Dolor y gloria non è autofinzione, ma non c’è dubbio che parta da me stesso. La sceneggiatura non sarebbe partita se non fossi stato operato alla spalla e non avessi vissuto il lungo periodo postoperatorio e l’immobilità che ne è seguita, come pure il cambiamento radicale che hanno sperimentato i muscoli per compensare la “fissazione” della metà lombare. Ma non voglio parlare di questo, non sono una vittima, né voglio che mi si veda così. Ci sono malati veri, che stanno infinitamente peggio di me; per rispetto a loro non posso permettermi di parlare di dolore. Salvador sta peggio di me, ma nemmeno voglio che si lamenti, i problemi del personaggio sono altri.
Quanto alle mie relazioni con gli altri, Dolor y gloria non è un film che permette di scoprire chi si nasconde dietro al personaggio. Ovviamente sono partito da sentimenti intimi reali, ma mi sono serviti per scrivere la prima riga. Il resto è inventato, immaginato, imposto dalla forza della finzione.
Tutto, nel mio cinema, è recita, rifuggo dal naturalismo, non pretendo che i miei film sembrino reali, ma voglio che lo spettatore ci si riconosca. Non voglio che nelle scene con Julieta Serrano si vada a pensare ai problemi che ho avuto io con mia madre, ma che lo spettatore veda se stesso di fronte a sua madre, che ammiri l’interpretazione intensa e delicata dell’attrice e si emozioni per come Antonio Banderas la guarda e ascolta. Oppure che quando parlo dei miei amori finiti pensi a se stesso, alle sue relazioni, corrisposte o meno, all’importanza di aver amato, non importa come è andata a finire, perché l’importante è amare.
Io sono molto pudico nella vita reale, ma il pudore sparisce quando scrivo e dirigo. In quei momenti sono nudo e mi sento totalmente libero. Naturalmente il film parla di cinema e dell’importanza del cinema nella mia vita. Potrei dire che il cinema è la mia vita o che la mia vita è il cinema: l’autentica droga del film è il cinema, non l’eroina; la vera dipendenza di Salvador è quella di continuare a fare film, il cinema l’ha vampirizzato completamente.
Il gran problema di Mallo è che, a causa dei suoi dolori, crede di non tornare più a girare; un impegno fisico per il quale non si sente in condizione, e senza un film da girare la sua vita non ha senso. Ma c’è di più: nel suo stato depressivo non ha nemmeno nessuna storia da raccontare. Potrebbe solo parlare di se stesso e dei suoi problemi, ma questo lo repelle; a me no, perché sono io che racconto la sua storia.
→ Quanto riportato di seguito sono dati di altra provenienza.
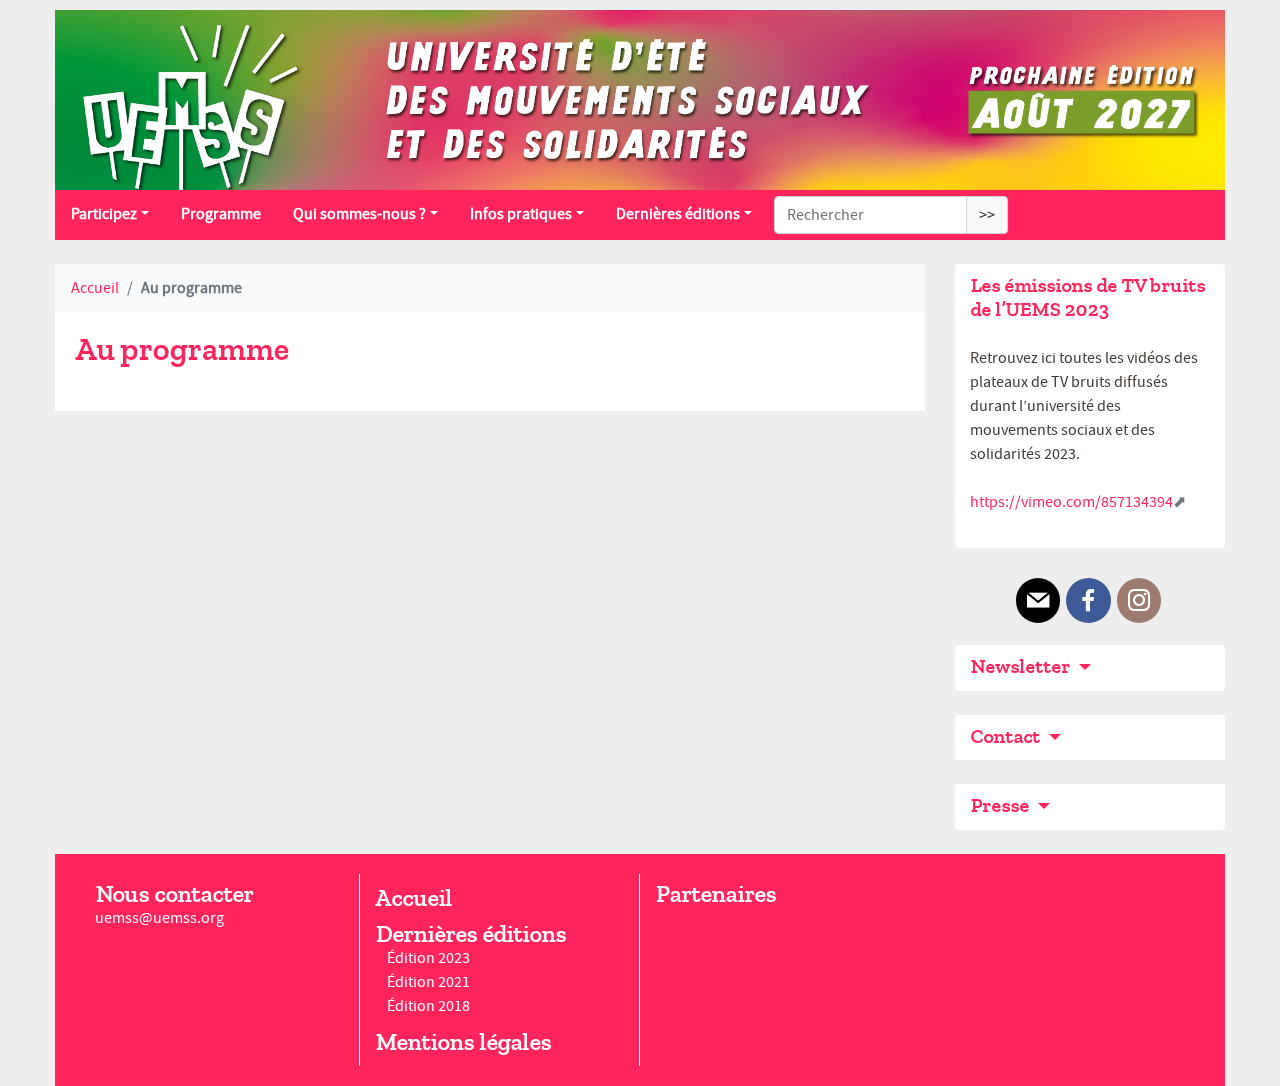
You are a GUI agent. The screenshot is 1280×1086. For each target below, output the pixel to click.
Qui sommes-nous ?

Quando Salvador trova in una galleria di secondaria importanza un acquerello, il ritratto giovanile che un giovane muratore gli fece nella sua infanzia, all’improvviso ricorda vividamente, dopo 50 anni, la pulsione del primo desiderio. E torna a sentire che quella storia dovrebbe venire narrata. Questa è la storia che racconta Salvador, non io, quella che ha per nome Il primo desiderio. È un sentimento appassionato e vertiginoso, lo stesso che io ho sentito prima di ognuno dei miei 21 film. E questa necessità imperiosa di narrare Il primo desiderio gli salva la vita“.